BDK Surabaya Evaluasi Tindak Lanjut SPI KPK, Pemenuhan Data Dukung Capai 70 Persen

Surabaya (BDK Surabaya) — Pemenuhan data dukung Rencana Aksi Tindak Lanjut Hasil Survei Penilaian Integritas (SPI) KPK Kementerian Agama Tahun 2025 di BDK Surabaya telah mencapai sekitar 70 persen. Penyelesaian data dukung terus dilakukan, terutama pada aspek akuntabilitas yang masih dalam tahap penyempurnaan.

Hal tersebut dibahas dalam Rapat Evaluasi Progress Pemenuhan Data Dukung Rencana Aksi Tindak Lanjut Hasil SPI KPK Kementerian Agama Tahun 2025 yang digelar di Ruang Rapat Pimpinan Lantai 2 BDK Surabaya, Rabu (16/9/2026). Rapat dipimpin Kepala BDK Surabaya Dr. H. Muchammad Toha, S.Ag., M.Si., bersama Kasubbag TU Anton Sasono, S.E., M.A.B.

Evaluasi dilakukan untuk memastikan setiap rencana aksi berjalan sesuai tahapan, sekaligus memastikan data dukung yang disiapkan mencerminkan pelaksanaan penguatan integritas, akuntabilitas, dan tata kelola di lingkungan BDK Surabaya.

Pada Progres 1, sebagian besar data dukung telah terpenuhi dan diunggah. Beberapa di antaranya meliputi SK pembentukan atau penguatan Unit Pengendalian Gratifikasi (UPG), materi kampanye pengendalian gratifikasi, serta repositori SOP berbasis cloud. Sementara itu, SOP pengelolaan anggaran pada Area 4 Akuntabilitas masih dalam tahap penyempurnaan. Berdasarkan jadwal yang dibahas dalam rapat, pemenuhan data dukung Progres 1 ditargetkan selesai sebelum 30 September 2026.
Penguatan integritas juga dilakukan melalui kebijakan zero tolerance yang telah dicanangkan pimpinan sejak awal tahun. Kebijakan tersebut menjadi bagian dari upaya memperkuat pengendalian dan akuntabilitas, termasuk pengaturan mengenai pengajuan secara manual yang hanya diperkenankan dalam kondisi darurat dan harus disertai keterangan tertulis.

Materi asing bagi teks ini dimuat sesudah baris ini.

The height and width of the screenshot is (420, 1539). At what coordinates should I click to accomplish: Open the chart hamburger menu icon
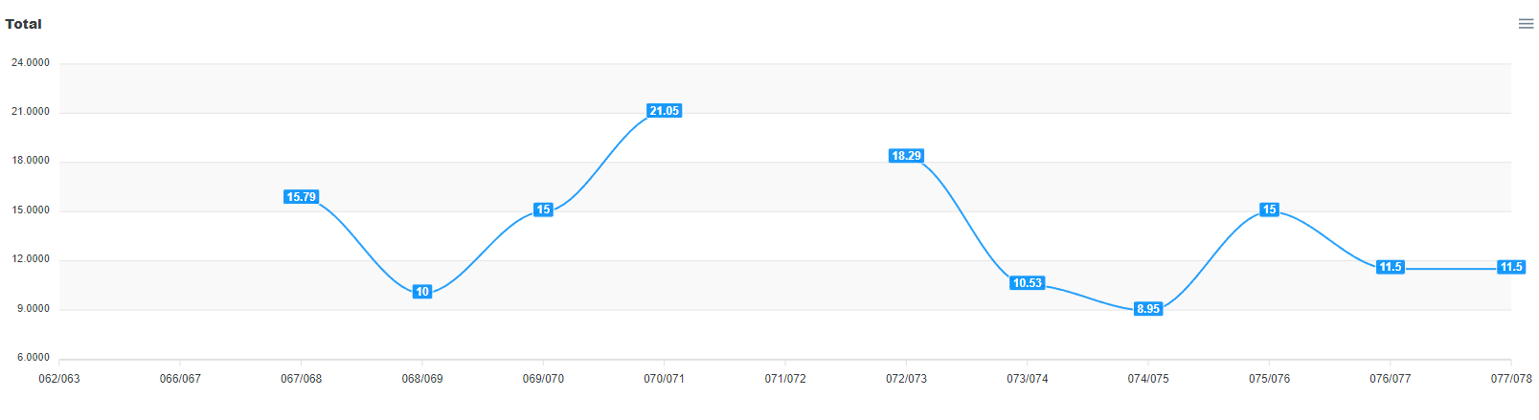(1526, 24)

Dalam rapat, pembaruan repositori SOP turut menjadi perhatian. BDK Surabaya telah menyiapkan repositori yang lebih mutakhir dan sederhana dalam satu aplikasi. Dokumen SOP disusun berdasarkan bidang dan tahun sehingga memudahkan pencarian dokumen, termasuk dokumen yang telah diterbitkan pada tahun-tahun sebelumnya.

Akses terhadap repositori dapat dimanfaatkan oleh seluruh pegawai sesuai kebutuhan, sedangkan kewenangan untuk menambahkan maupun menghapus data berada pada admin. Pengaturan tersebut dilakukan untuk menjaga ketertiban dan konsistensi pengelolaan dokumen.

Memasuki Progres 2, terdapat enam data dukung yang harus diselesaikan paling lambat 31 Desember 2026. Poin tersebut mencakup bukti sosialisasi Whistleblowing System (WBS), dokumentasi sosialisasi WBS semester I, rekapitulasi laporan gratifikasi yang diteruskan kepada KPK melalui GOL, pemetaan titik rawan gratifikasi, distribusi standar biaya internal, serta bukti penyampaian pesan integritas oleh pimpinan dalam rapat unit triwulan.

Dalam pembahasan juga disampaikan bahwa akses GOL KPK berada pada tingkat Kementerian Agama, bukan pada unit pelaksana teknis (UPT). Sementara itu, UPT diarahkan untuk memasukkan laporan melalui SP4N-LAPOR! sesuai mekanisme yang berlaku.

Kepala BDK Surabaya menekankan pentingnya memastikan seluruh tahapan tindak lanjut berjalan secara terukur dan tidak berhenti pada pemenuhan dokumen. Data dukung yang disiapkan diharapkan selaras dengan pelaksanaan nyata dalam penguatan tata kelola dan integritas organisasi.

Evaluasi ini menjadi bagian dari proses berkelanjutan dalam menindaklanjuti hasil SPI KPK. Setelah Progres 1 dan Progres 2, rencana aksi juga berlanjut pada Progres 3 hingga 31 Maret 2027 dan Progres 4 hingga 30 Juni 2027.

Melalui pemantauan secara berkala, BDK Surabaya terus mendorong agar tindak lanjut SPI tidak sekadar memenuhi kelengkapan administrasi, tetapi memberikan dampak pada penguatan akuntabilitas, transparansi, pengendalian gratifikasi, serta kualitas tata kelola dan layanan kepada masyarakat.